- _Material supplied_
_ _ _

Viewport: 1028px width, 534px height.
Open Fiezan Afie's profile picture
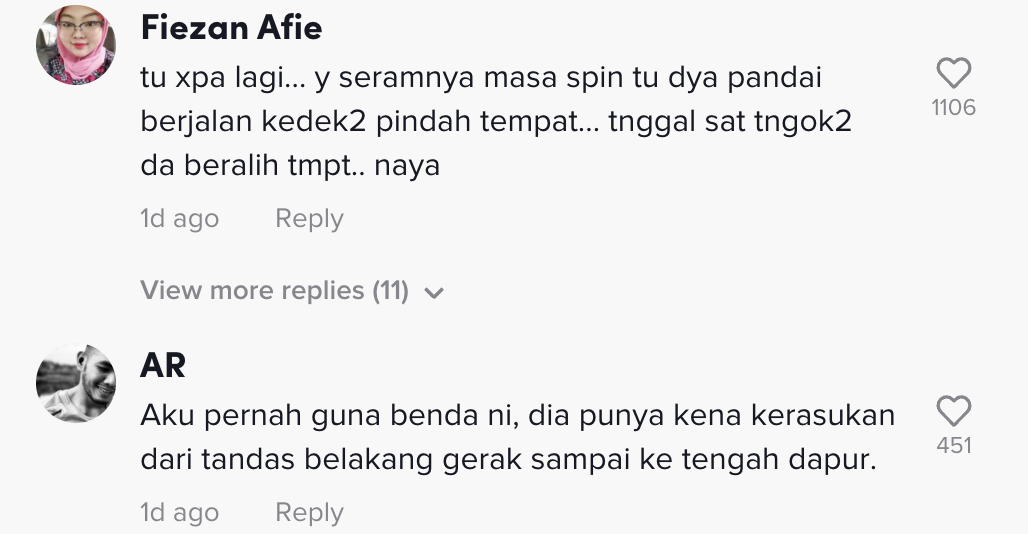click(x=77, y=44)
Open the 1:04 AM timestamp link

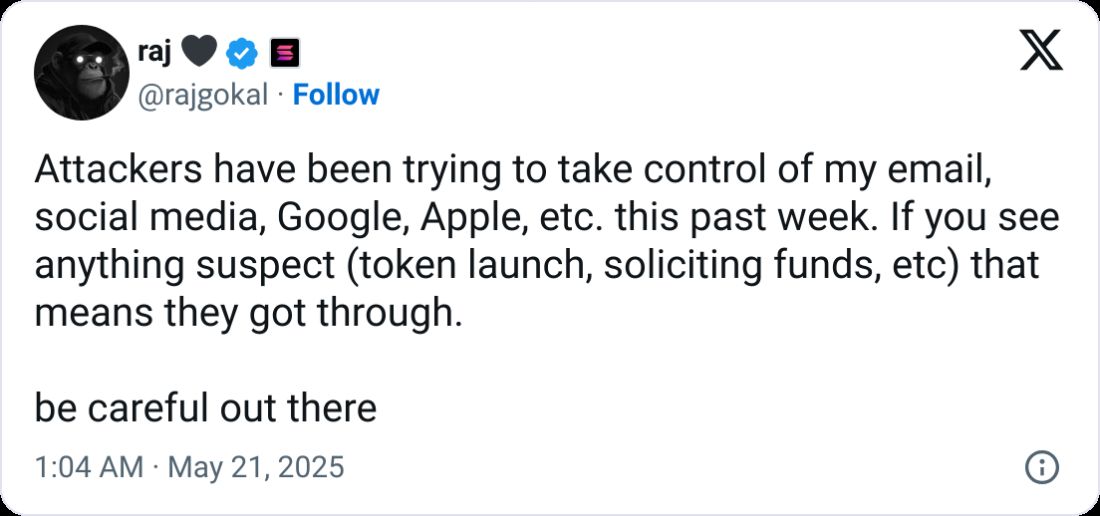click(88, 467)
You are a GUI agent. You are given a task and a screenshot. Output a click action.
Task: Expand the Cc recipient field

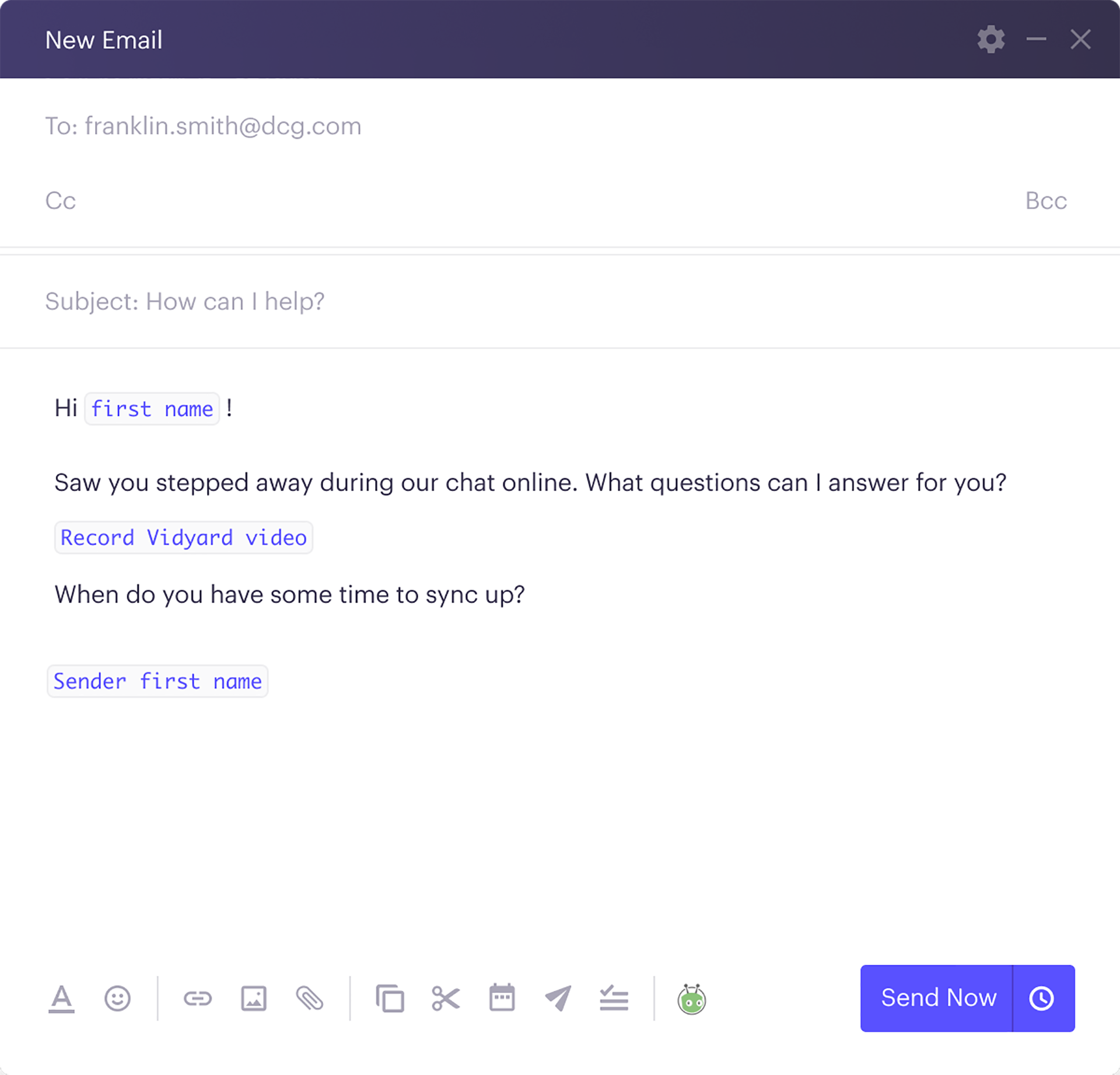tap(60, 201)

_ _ _

- _What is required_
Leave out all pictures, then copy the remaining material exactly.

- _Answer area_
Viewport: 1028px width, 534px height.
Open Fiezan Afie's profile picture
click(x=77, y=44)
Open the 1:04 AM timestamp link

click(88, 467)
You are a GUI agent. You are given a task and a screenshot. Output a click action.
Task: Expand the Cc recipient field

tap(60, 201)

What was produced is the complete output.